I have yet to read some of the more recent messages in this thread, hope that's okay.
It seems to me I'm sort of similar and sort of different, personally. I think for me, emotions, when they do come, tend to come naturally and automatically, and I don't decide on experiencing them (maybe expressing them, though1) consciously. However, I sometimes feel like emotions don't come to me as readily as they do for some other people. I don't seem to be as bothered by negative things happening, especially when they're the major types of things (death, loss of friendship, etc.) that it seems people typically feel the worst about. A notable exception to this is a romantic break-up. At the same time, I often get more bothered by little things, like when I get into a discussion with an anonymous person online who, from my point of view, acts in a very bigoted way, and won't listen to reason. And I think I'm more likely than other people to feel bad about very specific things such as not achieving as much as I want, academically.
Now, honestly, I don't think it's entirely ordinary to be this way with emotions, in the sense that I think it's somewhat away from the mean, if you will, looking at the whole experiencing-emotion thing as a kind of spectrum. But my talking about it as a spectrum already implies there would be some variation, and I think that's natural, so in that sense it's not necessarily abnormal, either. If you get to some extreme, you might be an outlier, and that might be kind of like being abnormal, but I couldn't say if that applied to you.
If it did, though, I still wouldn't hold it against you, nor do I think you yourself should. This may just be me personally, but I tend to think people should be judged, if at all, on their actions, not their thoughts or feelings. If you never feel bad for a person, but you still are nice and sympathetic toward them and help them out if they're in pain -- as in fact it sounds from your original post you tend to do -- then I think that's good, and I don't see why anybody would or should get down on you for that. Especially considering that to a large extent, you can't help the way you are, particularly concerning things like this. That might be the most important thing to keep in mind, for that small part of yourself that was worried about it rather than just interested in a more academic way.
I also think -- and I hope this is not going to be a controversial thing for me to say -- that on these boards, you are more likely to find a larger proportion of people similar to you in this sense than in the general population. Some people are more geared toward the rational than toward the emotional -- there's some link to autism here, although I'm not suggesting that's necessarily the case if you are anything like this2 -- and I think people who are generally a bit like that might be more likely to enjoy Dwarf Fortress. (There's a reason they say it's "the ultimate autism simulation" and similar such sentiments, although I think it often times is used as a kind of disparaging remark... which it doesn't need to be, I think.)

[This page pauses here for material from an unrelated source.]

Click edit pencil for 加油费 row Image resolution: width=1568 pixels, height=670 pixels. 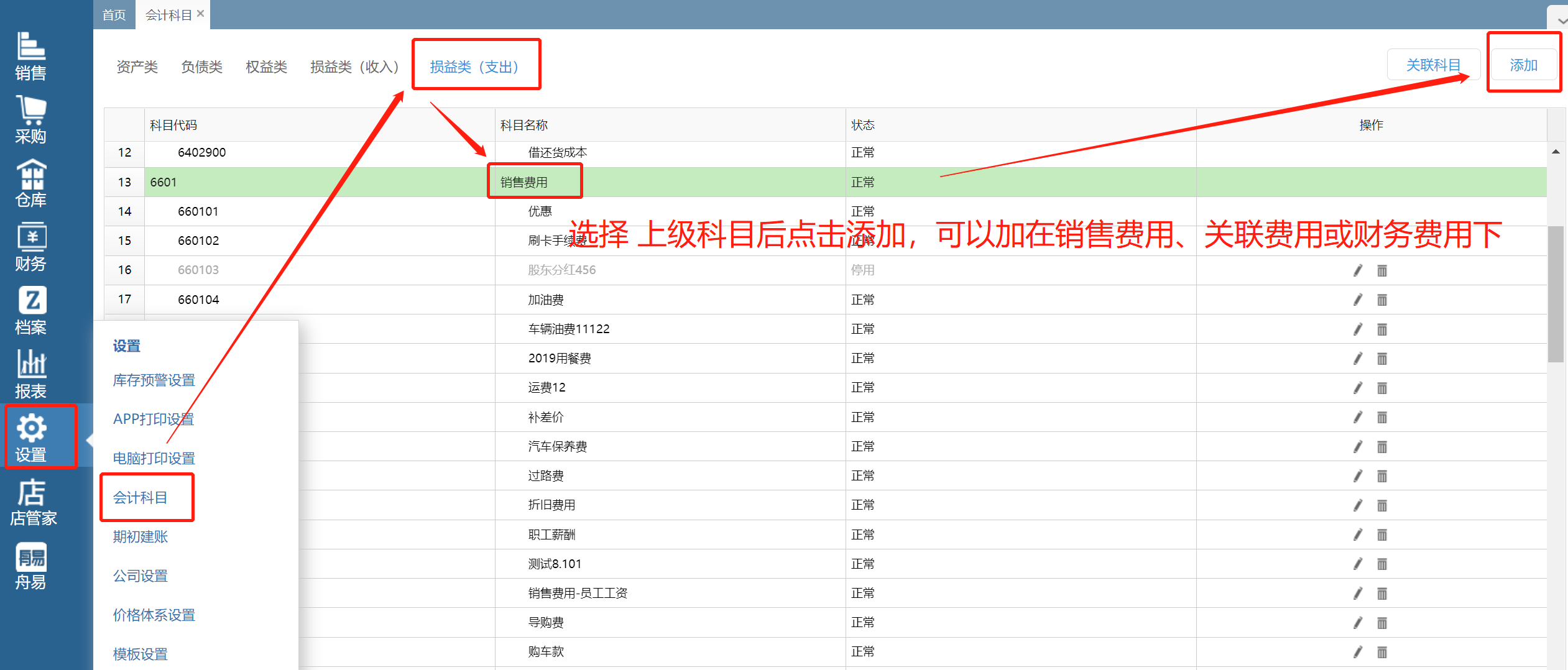1358,300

Anyway, I hope I made it sufficiently clear that I don't mean to make any presumptions about people, individually or as a group, and even if I did, I don't consider any of the characteristics I discussed as being anything negative, anyhow. But I don't.
1 - It seems in your original post you were referring mostly to deciding to express the emotion(s) rather than actually experience them, but it still sounded like that might be a part of it as well. I think that's a relevant distinction to make.
2 - In fact, I'm kind of the same way and I'm not autistic (I was tested), although I have some characteristics that point in that general direction.